** begin EXCERPT TO READ **

One of the ways to help a down-at-the-heels nation help itself, and thereby (hopefully) relieve some of the pressures for emigration from that nation, is to tap into the (largely hidden) external resources of that nation — notably by enlisting help from the country’s own emigrant communities.
How do you use the resources of the one-time migrants to discourage future migration? Well, a little packaging is in order. The objective of the proposed activity would be described as nation-building, not as emigration-discouraging. It would be both.
In a recent post, I told of my short and grim stay in Haiti 30 years ago when I had a contract with one of the many post-Duvalier governments of that benighted nation, and was putting together a multi-part plan to use the assets of the Haitian diaspora to help the homeland.
Several of the ideas I had at the time can be used with nations that are sending us lots of illegal aliens (such as the Northern Triangle nations of El Salvador, Guatemala, and Honduras) as well as the Haiti of today. While none of them alone would make much of a difference, collectively they could help with the needed nation building.
One of the basic suggestions I made at the time was that citizens of Haiti who no longer live there should be allowed to vote from the U.S. (and other settlement nations). The idea we tried to sell to the government in Port-au-Prince was that this would encourage its emigrants to do things that would help the homeland; also, more specifically, it would require an up-to-date passport from Haiti, and thus some continuing flow of cash to its always broke government.

** end EXCERPT TO READ **

§ GIVEN PROBLEM 1
From the listing, extract the section that opens with the line containing "Task: Open the mobile phone version icon" and closes with the line containing "pyautogui.click(x=589, y=277)", reproducing those lines verbatim.

** begin PROVIDED INFORMATION **

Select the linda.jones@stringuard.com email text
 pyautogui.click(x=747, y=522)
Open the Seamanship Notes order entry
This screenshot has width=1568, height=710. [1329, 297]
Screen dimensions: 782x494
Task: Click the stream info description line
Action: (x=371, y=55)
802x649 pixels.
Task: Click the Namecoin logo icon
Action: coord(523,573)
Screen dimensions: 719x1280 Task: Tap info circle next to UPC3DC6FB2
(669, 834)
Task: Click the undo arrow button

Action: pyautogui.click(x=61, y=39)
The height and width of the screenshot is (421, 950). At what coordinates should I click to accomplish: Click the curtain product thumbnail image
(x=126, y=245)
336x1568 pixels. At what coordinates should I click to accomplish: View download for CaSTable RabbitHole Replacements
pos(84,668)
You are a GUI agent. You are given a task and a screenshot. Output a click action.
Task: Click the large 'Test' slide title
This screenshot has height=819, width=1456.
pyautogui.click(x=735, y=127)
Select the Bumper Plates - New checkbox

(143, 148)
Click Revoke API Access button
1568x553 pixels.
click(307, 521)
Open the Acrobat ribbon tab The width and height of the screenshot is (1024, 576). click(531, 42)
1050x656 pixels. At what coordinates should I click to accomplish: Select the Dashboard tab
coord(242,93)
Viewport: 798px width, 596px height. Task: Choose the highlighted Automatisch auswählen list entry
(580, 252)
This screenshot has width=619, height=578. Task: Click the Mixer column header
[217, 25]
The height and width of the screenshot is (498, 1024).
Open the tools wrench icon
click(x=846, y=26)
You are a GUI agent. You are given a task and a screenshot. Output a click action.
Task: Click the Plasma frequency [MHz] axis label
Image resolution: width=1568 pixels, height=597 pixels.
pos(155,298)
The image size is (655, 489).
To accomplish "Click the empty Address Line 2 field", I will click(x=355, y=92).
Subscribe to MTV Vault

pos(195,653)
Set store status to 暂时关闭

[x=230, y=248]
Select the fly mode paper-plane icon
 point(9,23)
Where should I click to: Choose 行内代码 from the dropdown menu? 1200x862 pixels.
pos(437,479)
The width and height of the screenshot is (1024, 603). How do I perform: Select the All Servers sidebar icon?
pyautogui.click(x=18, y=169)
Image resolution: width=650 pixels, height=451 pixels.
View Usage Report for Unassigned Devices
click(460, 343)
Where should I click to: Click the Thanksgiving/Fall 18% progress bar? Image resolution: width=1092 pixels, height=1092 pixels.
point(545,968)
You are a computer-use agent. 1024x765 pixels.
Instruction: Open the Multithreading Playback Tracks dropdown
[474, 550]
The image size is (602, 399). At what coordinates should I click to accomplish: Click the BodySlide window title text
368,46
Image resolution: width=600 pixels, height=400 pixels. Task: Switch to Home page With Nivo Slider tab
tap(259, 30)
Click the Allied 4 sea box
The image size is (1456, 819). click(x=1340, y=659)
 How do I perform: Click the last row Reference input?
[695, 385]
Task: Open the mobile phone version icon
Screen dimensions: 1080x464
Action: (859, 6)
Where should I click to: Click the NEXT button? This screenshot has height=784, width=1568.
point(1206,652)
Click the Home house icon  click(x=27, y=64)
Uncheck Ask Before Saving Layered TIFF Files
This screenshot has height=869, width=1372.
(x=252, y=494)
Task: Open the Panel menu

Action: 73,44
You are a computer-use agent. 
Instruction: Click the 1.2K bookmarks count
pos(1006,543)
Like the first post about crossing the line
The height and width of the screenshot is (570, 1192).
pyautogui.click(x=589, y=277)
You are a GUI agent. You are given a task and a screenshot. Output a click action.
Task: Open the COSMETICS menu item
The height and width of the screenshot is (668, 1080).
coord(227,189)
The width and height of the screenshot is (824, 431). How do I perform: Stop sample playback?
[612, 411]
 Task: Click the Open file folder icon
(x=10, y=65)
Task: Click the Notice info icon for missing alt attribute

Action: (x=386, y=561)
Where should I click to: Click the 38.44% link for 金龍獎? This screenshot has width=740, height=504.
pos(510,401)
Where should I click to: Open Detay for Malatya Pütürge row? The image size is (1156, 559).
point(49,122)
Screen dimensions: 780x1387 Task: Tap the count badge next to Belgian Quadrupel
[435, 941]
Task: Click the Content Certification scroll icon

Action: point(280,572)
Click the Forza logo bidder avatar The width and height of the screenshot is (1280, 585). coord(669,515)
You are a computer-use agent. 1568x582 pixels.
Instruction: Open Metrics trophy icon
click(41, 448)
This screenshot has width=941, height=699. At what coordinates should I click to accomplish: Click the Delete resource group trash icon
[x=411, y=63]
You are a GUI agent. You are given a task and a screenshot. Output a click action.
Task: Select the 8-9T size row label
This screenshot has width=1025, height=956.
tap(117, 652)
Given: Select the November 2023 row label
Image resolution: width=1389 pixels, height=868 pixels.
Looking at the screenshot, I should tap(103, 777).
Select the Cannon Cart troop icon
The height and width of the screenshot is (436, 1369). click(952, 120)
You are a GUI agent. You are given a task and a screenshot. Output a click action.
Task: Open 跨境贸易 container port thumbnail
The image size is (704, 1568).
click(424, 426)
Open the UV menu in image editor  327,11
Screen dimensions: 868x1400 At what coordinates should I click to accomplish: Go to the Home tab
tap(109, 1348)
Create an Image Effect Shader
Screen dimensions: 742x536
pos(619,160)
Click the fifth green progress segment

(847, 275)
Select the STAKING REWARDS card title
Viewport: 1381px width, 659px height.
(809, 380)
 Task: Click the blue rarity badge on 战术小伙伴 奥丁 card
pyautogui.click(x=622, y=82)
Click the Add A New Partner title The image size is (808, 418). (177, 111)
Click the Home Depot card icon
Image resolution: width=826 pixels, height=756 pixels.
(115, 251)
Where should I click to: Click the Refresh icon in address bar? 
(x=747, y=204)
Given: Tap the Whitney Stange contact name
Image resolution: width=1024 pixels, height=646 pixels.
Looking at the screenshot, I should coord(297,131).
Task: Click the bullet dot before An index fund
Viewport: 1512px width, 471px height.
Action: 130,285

** end PROVIDED INFORMATION **

§ GIVEN PROBLEM 2
According to the essay on emigrant communities, how would letting Haitian citizens abroad vote from the U.S. benefit the government in Port-au-Prince financially?

§ WRITTEN SOLUTION 1
Task: Open the mobile phone version icon
Screen dimensions: 1080x464
Action: (859, 6)
Where should I click to: Click the NEXT button? This screenshot has height=784, width=1568.
point(1206,652)
Click the Home house icon  click(x=27, y=64)
Uncheck Ask Before Saving Layered TIFF Files
This screenshot has height=869, width=1372.
(x=252, y=494)
Task: Open the Panel menu

Action: 73,44
You are a computer-use agent. 
Instruction: Click the 1.2K bookmarks count
pos(1006,543)
Like the first post about crossing the line
The height and width of the screenshot is (570, 1192).
pyautogui.click(x=589, y=277)

§ WRITTEN SOLUTION 2
Voting from abroad would require an up-to-date passport from Haiti. That requirement would bring a continuing flow of cash to the country's always broke government.